I do, however, completely identify with whoever sold the rice bowl for $35 at the sale. I have gotten rid of a lot of things that have been around our house for very low prices. More likely, I would have put the bowl into a box for Good Will or donation to another charity. I really don’t like garage sales and though we’ve had a couple in our nearly 5 decades of marriage, neither of us is inclined to do that very often.

One of my favorite songs of the musical Fiddler on the Roof is “If I Were a Rich Man,” sung by Tevye. The intro is spoken: “O Lord, you made many, many poor people. I realize, of course, that it’s no shame to be poor, but it’s no great honor either! So, what would have been so terrible if I had a small fortune?” After singing about all of his fantasies about being rich, the song has a striking outro: “Lord who made the lion and the lamb, You decreed I should be what I am. Would it spoil some vast eternal plan if I were a wealthy man?”

The answer to Tevye’s rhetorical question is, of course, “Yes.” Indeed it would spoil some vast eternal plan if I were a wealthy man. Some of us are simply happier in life knowing that we aren’t fabulously wealthy. I have no desire to be Elon Musk, Jeff Bezos, Bill Gates, Warren Buffet or Mark Zuckerberg. I’m perfectly happy being myself. Sometimes I wish I had made some more astute decisions earlier in my life. Sometimes I wish I hadn’t wasted money on some of the frivolous purchases I’ve made. But I have no designs on being rich.

Having said that, I realize that I am fabulously wealthy compared to the character in the musical. I’m fabulously wealthy compared to a lot of people in the world. My life has been filled with luxuries, not the least of which is comfortable housing, convenient transportation and the luxury of frequent travel. I don’t worry about food insecurity. We have a well-stocked pantry and are able to make at least one trip each week to the grocery store. In fact, with the rate we go through milk with the visit of our grandson, I’ve been going a couple of times each week. And I don’t just buy milk when I go.
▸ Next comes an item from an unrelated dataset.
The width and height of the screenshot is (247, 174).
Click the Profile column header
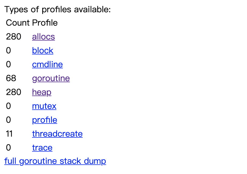[x=45, y=23]
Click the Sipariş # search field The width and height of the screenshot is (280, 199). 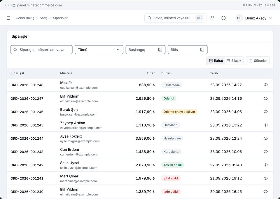coord(41,50)
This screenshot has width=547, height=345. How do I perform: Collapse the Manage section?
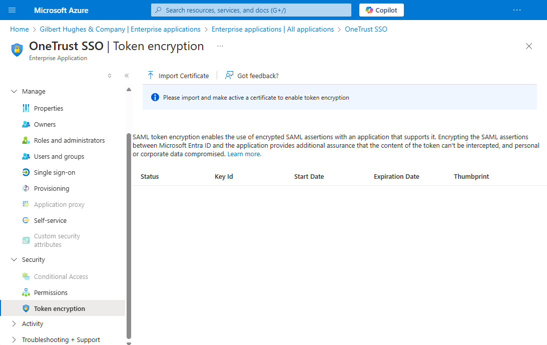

I suppose that my retirement might feel a little more secure and the shopping for a new home might be a bit easier had I discovered a rare antique worth $300,000 - $500,000 amongst our possessions. However, I’m not going to lose any sleep looking for such a treasure. I’m pretty sure that the antiques we kept have value that is mostly sentimental and the ones we gave away have value for others. I don’t expect for anyone to find a valuable treasure among my possessions. Of course the person who sold the rare 15th-Century Ming Dynasty bowl for $35 didn’t expect to have anything for the garage sale that was worth $300,000 to $500,000 either.

In my fantasy, I’m more likely to imagine that I can sing as well as Chaim Topol, who played Tevye on Broadway, or make my trumpet sing like Brandon Ridenour. If you haven’t heard it yet, check out his YouTube recording of Rhapsody in Blue. It will change your perception of what a trumpet can do. That is his father accompanying him in the video. I’d settle for being able to play the piano like him.

I don’t, however, believe in magic. I don’t expect to suddenly have wealth or talent that I don’t have. I get a fair amount of joy from witnessing the talent of others. I’ve invested a fair amount of time and energy over the years encouraging others to experience the joys of giving and I think I’ve succeeded a few times in helping people to make wise charitable giving decisions. I’ve witnessed those who have found joy in wealth and I don’t want to take any of their joy from them.

But I prefer to be rich in marriage, in family, in grandchildren, in friends and faith. It is more than enough for me.